I'm given the question:
A dice is rolled $15$ times. What is the probability that either a $1$ or $6$ is scored exactly eight times?
Now I know that the probability $1$ is scored exactly $8$ times is...
$Let \space P({X_n}=m)= Probability \space n \space is \space scored \space m \space times$
$P({X_1}=8)={15\choose 8} ({1\over 6})^8 ({5\over 6})^7$
And since it's a fair dice, likewise...
$P({X_6}=8)={15\choose 8} ({1\over 6})^8 ({5\over 6})^7$
Now about the "either $1$ or $6$" part, do I do that FIRST as in...
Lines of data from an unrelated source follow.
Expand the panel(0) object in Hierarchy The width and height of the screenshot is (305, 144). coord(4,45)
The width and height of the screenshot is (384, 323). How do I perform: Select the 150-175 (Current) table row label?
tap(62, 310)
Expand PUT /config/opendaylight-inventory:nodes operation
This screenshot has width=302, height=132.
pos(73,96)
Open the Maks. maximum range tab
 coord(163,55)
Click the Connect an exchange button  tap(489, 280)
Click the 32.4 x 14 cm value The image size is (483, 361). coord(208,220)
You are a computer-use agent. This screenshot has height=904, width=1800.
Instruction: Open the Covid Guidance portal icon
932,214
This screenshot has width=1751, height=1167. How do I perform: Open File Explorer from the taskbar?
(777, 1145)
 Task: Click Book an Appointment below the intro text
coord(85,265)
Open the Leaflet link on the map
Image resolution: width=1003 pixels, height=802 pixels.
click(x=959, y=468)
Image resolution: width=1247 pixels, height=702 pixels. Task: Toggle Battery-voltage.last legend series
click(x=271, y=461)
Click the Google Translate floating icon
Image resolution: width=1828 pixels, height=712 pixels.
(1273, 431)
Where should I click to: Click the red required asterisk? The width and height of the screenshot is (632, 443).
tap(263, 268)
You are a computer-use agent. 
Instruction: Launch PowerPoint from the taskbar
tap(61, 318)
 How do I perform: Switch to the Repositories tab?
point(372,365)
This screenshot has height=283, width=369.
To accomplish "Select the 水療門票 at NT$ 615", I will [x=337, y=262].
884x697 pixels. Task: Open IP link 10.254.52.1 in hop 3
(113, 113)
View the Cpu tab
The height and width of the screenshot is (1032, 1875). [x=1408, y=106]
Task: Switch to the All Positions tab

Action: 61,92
$P({X_1} \cup {X_6}) = {2\over 6}$
Then do...
$ {15\choose 8} ({2\over 6})^8 ({4\over 6})^7 $
OR...
Is it meant to be done as the final step like so...
$P( P({X_1}=8) \cup P({X_6}=8))$
I hope my question makes sense.
By inclusion-exclusion, \begin{align*} P(X_1=8\cup X_6=8) &= P(X_1 = 8)+P(X_6 = 8)-P(X_1 = 8, X_6 = 8)\\ & = \binom{15}{8}\left(\frac{1}{6}\right)^8\left(\frac{5}{6}\right)^7+\binom{15}{8}\left(\frac{1}{6}\right)^8\left(\frac{5}{6}\right)^7+0\\ &= 2\binom{15}{8}\left(\frac{1}{6}\right)^8\left(\frac{5}{6}\right)^7 \end{align*} where $P(X_1 = 8, X_6 = 8)=0$ since you can't roll 8 ones and 8 sixes since you only roll 15 times.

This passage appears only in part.